Official RHEL9 support, AI Malware scanner updates, feature updates, stability improvements, bugfixes and even more in our new BitNinja versions (V3.10.0 to 3.10.5)

Most systems will automatically update, if you have specific settings or applications preventing automatic updates, you can follow our documentation on how to proceed to have the latest version installed.

It's been a while, so this will be a long one, hang in there!

• Added RHEL 9 support. - (3.10.0)
  • We now officially support the following Linux distributions: Alma Linux 9, Rocky Linux 9, and Centos Stream 9.

• Replaced the old BitNinja Site Protection logo with the BitNinja Server Security logo on the captcha page. - (3.10.0)
  • Consistency is key. 🙂

• Fixed an issue regarding the Defense Robot module where the cleanup of the correlations could cause overload on the /tmp folder. - (3.10.0)
  • Correlations are rotated, and in this case, it could lead to temporary load spikes. This was mitigated.

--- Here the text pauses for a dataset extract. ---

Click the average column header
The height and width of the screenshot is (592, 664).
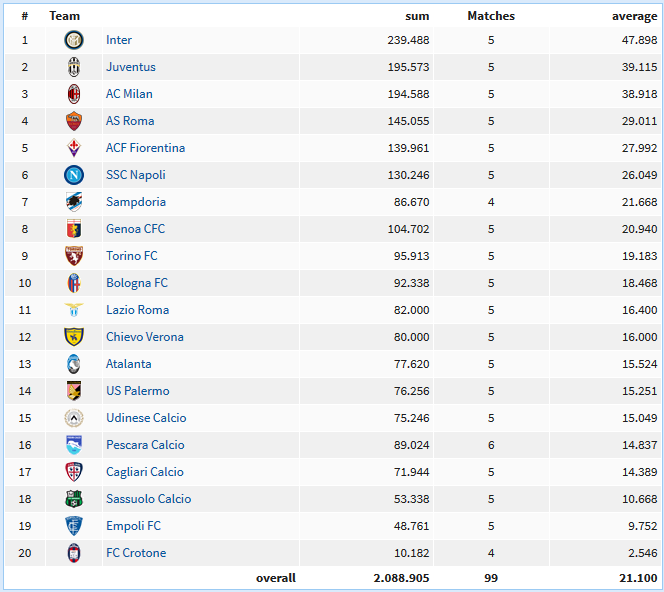click(x=634, y=16)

• Moved the WordPress integrity check from Site Protection to the Data Provider module. - (3.10.0)
  • Simple change for future updates.

• Fixed an issue regarding the SslTerminating module where the 60414 and 60415 ports were open after starting BitNinja despite the Close Direct Access config option being turned on. - (3.10.1)
  • In certain scenarios these ports were open, and we don't want that!

• Fixed an issue regarding the MalwareDetection module where the AI scanner did not send the files to the AI for further analysis. - (3.10.1)
  • This ensures our AI malware scanner can analyze all the necessary files.

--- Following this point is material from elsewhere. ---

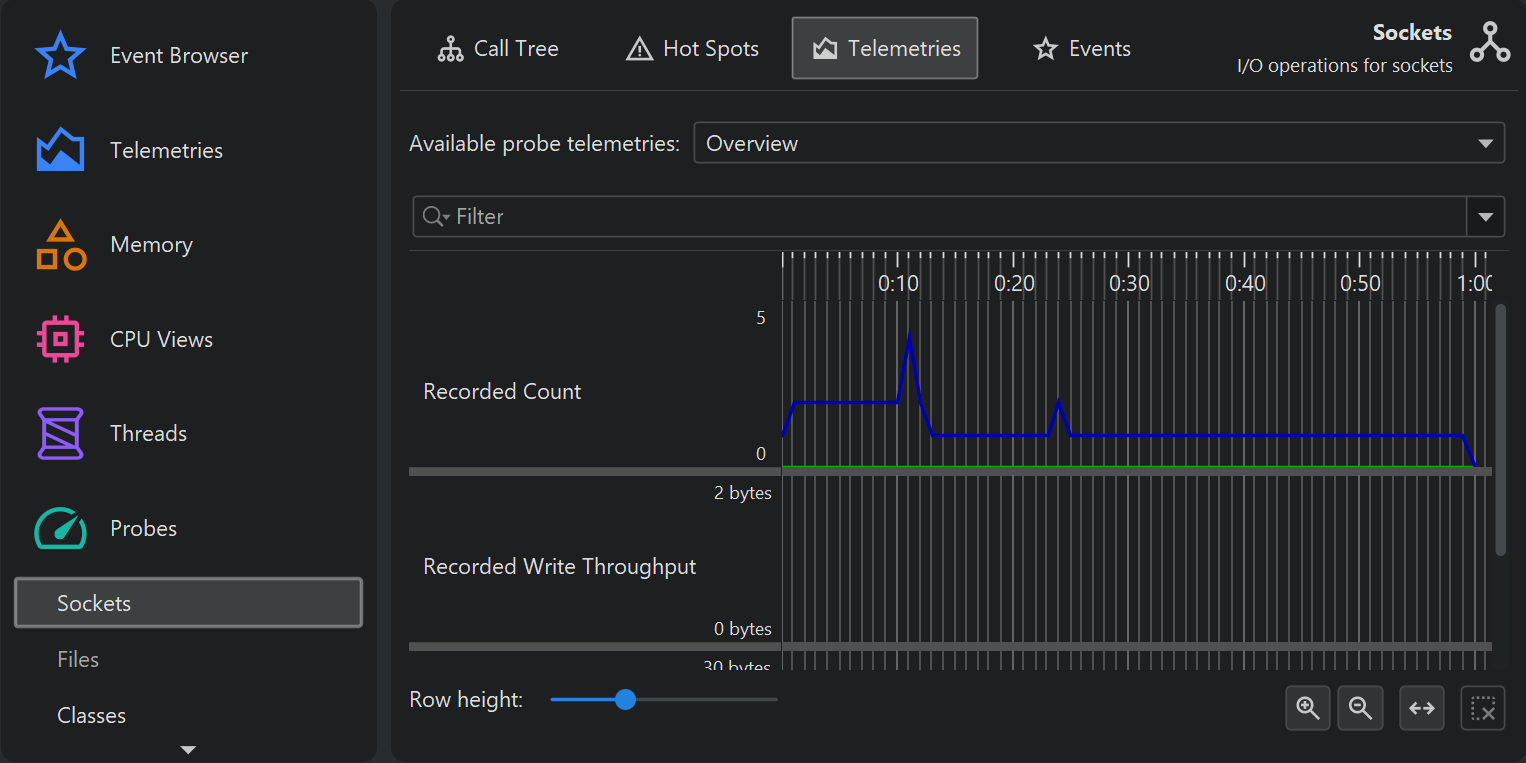1526x763 pixels.
Task: Zoom in on the telemetry graph
Action: [1308, 708]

• Fixed an issue regarding the WafManager module where some ModSecurity log files were not deleted after 1 day. - (3.10.1)
  • Keeping them up to date ensures we don't waste precious storage space!

• Fixed an issue regarding the WafManager module where it could run out of memory because of oversized request logs. - (3.10.1)
  • Don't you hate it when you forget where you left your keys? No one likes to run out of memory!😁

• Fixed an issue regarding the SqlScanner module where if there were some errors during the scan it could crash - (3.10.1)
  • Proper error handling has been implemented to mitigate the issues.

• Fixed an issue regarding the SqlScanner module where it could crash if there were multiple webservers present on the server. - (3.10.1)
  • An edge-case bug where the module could crash if it detected too many webservers at once. This was mitigated.

• Finetuned the log detection patterns and extended the log detection paths in the SenseLog module. - (3.10.1)
  • More logs to check = more security in my book!

• Finetuned the PHP cache file detection pattern in the Malware Detection module. - (3.10.1)
  • Those pesky cache files are at it again! We've made sure to exclude them from malware scanning.

• Fixed the issues regarding the increased messaging error logs and stack traces introduced by the 3.10.1 version. - (3.10.2)
  • The last update was a bit too successful at logging error messages.

• Fixed an issue regarding the MalwareDetection scan command when it would not scan the path if it was a single file. - (3.10.3)
  • CLI commands and their magical world. This issue has been fixed, so you can scan a single file as well!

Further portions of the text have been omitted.